COMMENT:  This entry is prompted by several queries about the category of “lived effects” in WPR, specifically about the possibility of using ethnographic methods to “fill out” the category. “Lived effects” appear as part of Question 5 in the approach (see Bacchi WPR CHART), together with “discursive effects” and “subjectification effects”. Importantly, in my discussions of Question 5, I note that the three “kinds” of effects are interconnectedand overlapping; they have been separated solely for heuristic purposes (Bacchi 2009: 15; Bacchi and Goodwin 2016: 23).

Hence, “lived effects” need to be treated as part of an integrated analysis of effects, not as a separate category to be “filled out”. The use of the term ensures that the way in which discursive and subjectification effects translate into people’s lives forms part of the analysis. For example, if welfare were constituted a “hand-out” rather than a “right”, the amounts distributed as welfare could be affected, posing possible life and death consequences for recipients (Dean 2006). One might also consider how the stigmatizing practice of being cast as a member of a “problem group” could affect a person’s life in a myriad of ways (Rance, Lafferty and Treloar 2018: 3; Bacchi 2009: 93; Bacchi and Goodwin 2016: 64;).

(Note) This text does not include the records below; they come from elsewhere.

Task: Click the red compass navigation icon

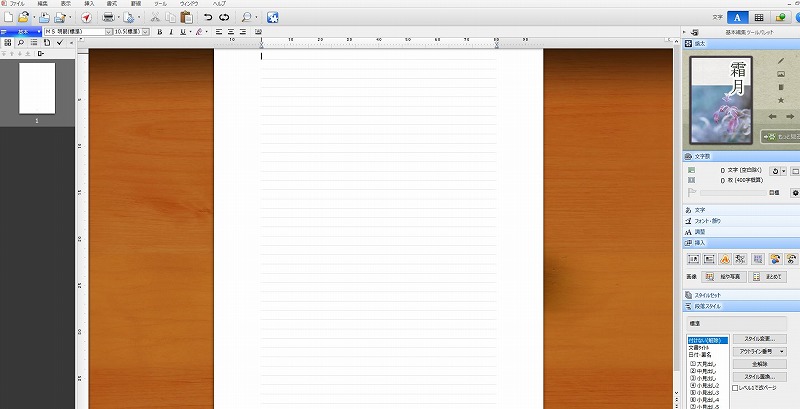Action: click(86, 17)
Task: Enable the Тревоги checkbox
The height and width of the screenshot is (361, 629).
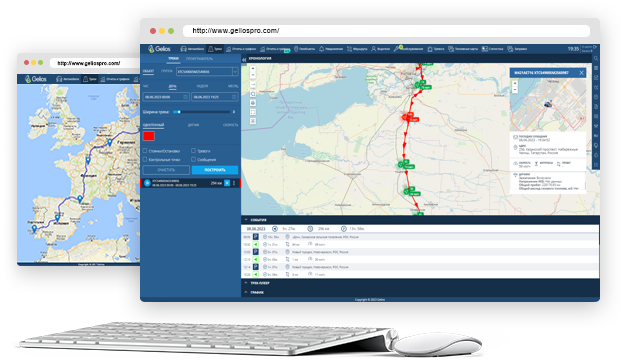Action: pos(193,151)
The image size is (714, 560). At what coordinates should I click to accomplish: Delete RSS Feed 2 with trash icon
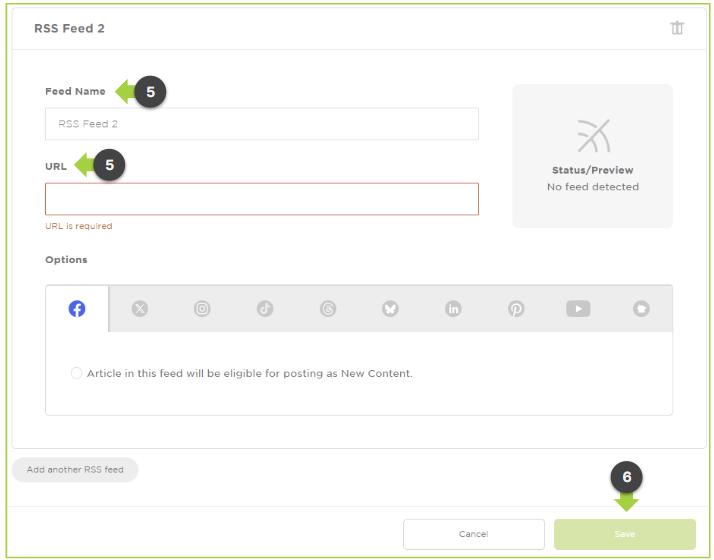coord(677,28)
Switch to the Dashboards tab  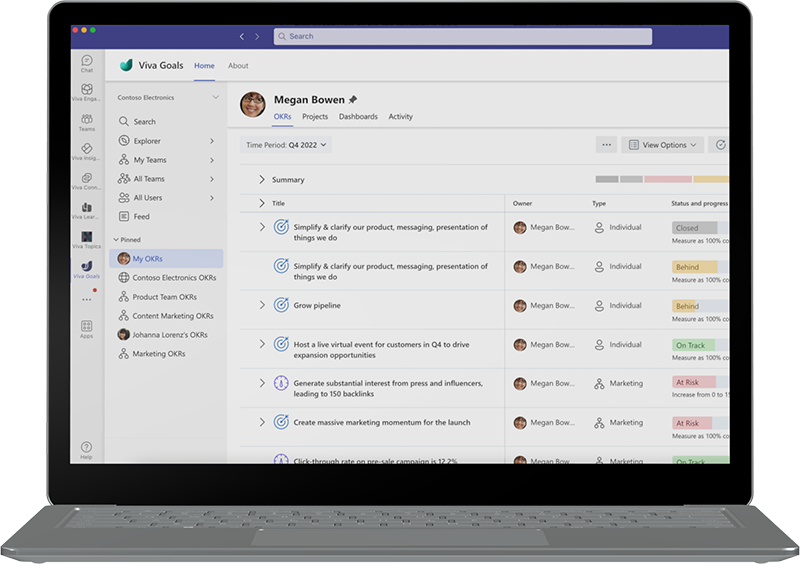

Turning to ethnographic methods, such as interviews and participant observation, to describe these “lived effects” is not straightforward, therefore. It is necessary to consider possible tensions between the ontological and epistemological premises of a WPR analysis and ethnography. As just one example, given the focus on subjectification effects in WPR, we need to consider the extent to which ethnographic methods rely upon a “humanistic ethnographic subject” (see Britzman 1995: 234).

In addition, a starting premise in WPR is that, as poststructural researchers, we are not seeking “truth”. Whatever methods we adopt, the findings have to remain open to criticism and questioning (see Bacchi and Goodwin 2016: 23). To the extent that ethnographers claim to access “experience” and hence to produce a kind of “truth”, tensions with WPR are unavoidable. There are connections here with earlier Research Hub entries on subjugated knowledges and self-problematization (3 Sept. 2018, 17 Sept. 2018).

Debates about the possible blending or the potential incommensurability of poststructuralism and ethnography have a long history (see Blitzman 1995). Any discussion of this topic needs to recognize the plurality of ethnographic approaches (Clair 2003), including “critical ethnography” (Pignatelli 1998), “ethnography of the state” and “stategraphy” (Dubois 2018),  “institutional ethnography (IE)” (Smith, D. E. 2005; Teghtsoonian 2016) and “diffractive ethnography” (Gullion 2018). Possible articulations between these developments in the field and WPR ought to be considered.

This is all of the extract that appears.